A relatora do caso acolheu a argumentação do MPE, que apontou que Givancir está inelegível em razão de condenação transitada em julgado, que acarretou a suspensão dos direitos políticos
(Foto: Junio Matos)
O Tribunal Regional Eleitoral do Amazonas (TRE-AM) vetou a candidatura de Givancir de Oliveira Silva ao cargo de deputado estadual pelo Avante, partido do ex-prefeito de Manaus, David Almeida.
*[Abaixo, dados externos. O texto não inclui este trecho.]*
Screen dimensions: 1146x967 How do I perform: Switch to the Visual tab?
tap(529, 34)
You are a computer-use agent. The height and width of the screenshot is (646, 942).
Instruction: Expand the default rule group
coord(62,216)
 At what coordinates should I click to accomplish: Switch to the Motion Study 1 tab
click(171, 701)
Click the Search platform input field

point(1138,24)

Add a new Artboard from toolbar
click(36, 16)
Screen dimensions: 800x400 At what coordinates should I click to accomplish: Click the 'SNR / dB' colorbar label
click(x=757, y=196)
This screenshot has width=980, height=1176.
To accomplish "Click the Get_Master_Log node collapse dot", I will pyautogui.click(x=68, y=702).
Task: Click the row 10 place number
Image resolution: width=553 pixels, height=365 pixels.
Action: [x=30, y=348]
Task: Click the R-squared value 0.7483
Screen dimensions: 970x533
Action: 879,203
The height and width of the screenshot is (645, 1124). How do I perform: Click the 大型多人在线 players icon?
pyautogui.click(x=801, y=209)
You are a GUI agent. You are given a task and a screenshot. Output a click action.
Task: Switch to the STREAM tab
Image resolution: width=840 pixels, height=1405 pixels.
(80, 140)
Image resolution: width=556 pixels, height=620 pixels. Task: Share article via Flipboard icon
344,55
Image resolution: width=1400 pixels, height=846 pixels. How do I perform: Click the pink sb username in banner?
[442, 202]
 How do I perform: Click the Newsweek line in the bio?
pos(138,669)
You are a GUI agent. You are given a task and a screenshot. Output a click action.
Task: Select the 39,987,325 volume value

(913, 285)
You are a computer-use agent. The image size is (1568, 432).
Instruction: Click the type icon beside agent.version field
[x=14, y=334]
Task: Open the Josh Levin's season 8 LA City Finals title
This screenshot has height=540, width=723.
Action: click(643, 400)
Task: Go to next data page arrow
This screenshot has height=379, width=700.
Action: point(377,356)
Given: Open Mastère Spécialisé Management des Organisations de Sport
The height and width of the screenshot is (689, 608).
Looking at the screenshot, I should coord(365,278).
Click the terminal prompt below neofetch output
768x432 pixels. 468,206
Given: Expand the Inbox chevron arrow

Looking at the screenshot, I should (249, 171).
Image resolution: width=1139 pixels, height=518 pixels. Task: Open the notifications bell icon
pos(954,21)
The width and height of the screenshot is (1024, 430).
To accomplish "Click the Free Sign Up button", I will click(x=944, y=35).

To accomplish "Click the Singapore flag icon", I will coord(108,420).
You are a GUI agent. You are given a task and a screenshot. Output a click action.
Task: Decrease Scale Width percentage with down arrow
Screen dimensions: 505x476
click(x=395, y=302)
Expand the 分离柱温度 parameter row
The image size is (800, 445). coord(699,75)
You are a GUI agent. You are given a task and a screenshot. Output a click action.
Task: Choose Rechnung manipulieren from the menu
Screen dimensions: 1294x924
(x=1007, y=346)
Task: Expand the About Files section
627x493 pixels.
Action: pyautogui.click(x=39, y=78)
Ainda cabe recurso.
A relatora do caso, juíza Laura Maria Santiago Lucas, acolheu a argumentação do Ministério Público Eleitoral (MPE), que apontou que Givancir está inelegível em razão de condenação transitada em julgado, que acarretou a suspensão dos direitos políticos.
Presidente do Sindicato dos Trabalhadores Rodoviários de Manaus, ele foi condenado pela Justiça Federal do Amazonas pelos crimes de paralisação de trabalho de interesse coletivo e desobediência.
A defesa do sindicalista sustentou ao TRE-AM que os delitos têm pena máxima de até dois anos e seis meses de detenção, sendo considerados de menor potencial ofensivo, abrangidos por exceção prevista na Lei Complementar 64/1990.
O MPE reconheceu a exceção quanto aos crimes e afastou a questão inicial de inelegibilidade. No entanto, destacou que a condenação transitada em julgado ainda acarreta a suspensão automática dos direitos políticos, conforme o art. 15, inciso III, da Constituição Federal, incluindo o direito de ser votado.
Givancir Oliveira mobilizou greves consideradas ilegais pela Justiça. A mais recente, em julho, resultou em decisão do Tribunal Regional do Trabalho da 11ª Região (TRT-11).
O desembargador David Alves afirmou que, embora o direito à greve seja garantido pela Constituição, é necessário cumprir requisitos como comunicação prévia de 72 horas e manutenção dos serviços essenciais.
O magistrado entendeu que o movimento foi deflagrado sem essas exigências, o que justificou a declaração de abusividade. Também ressaltou que o transporte coletivo é serviço essencial em Manaus. À época, determinou que 80% da frota circulasse nos horários de pico e 50% nos demais períodos.
A reportagem entrou em contato com Givancir e aguarda retorno.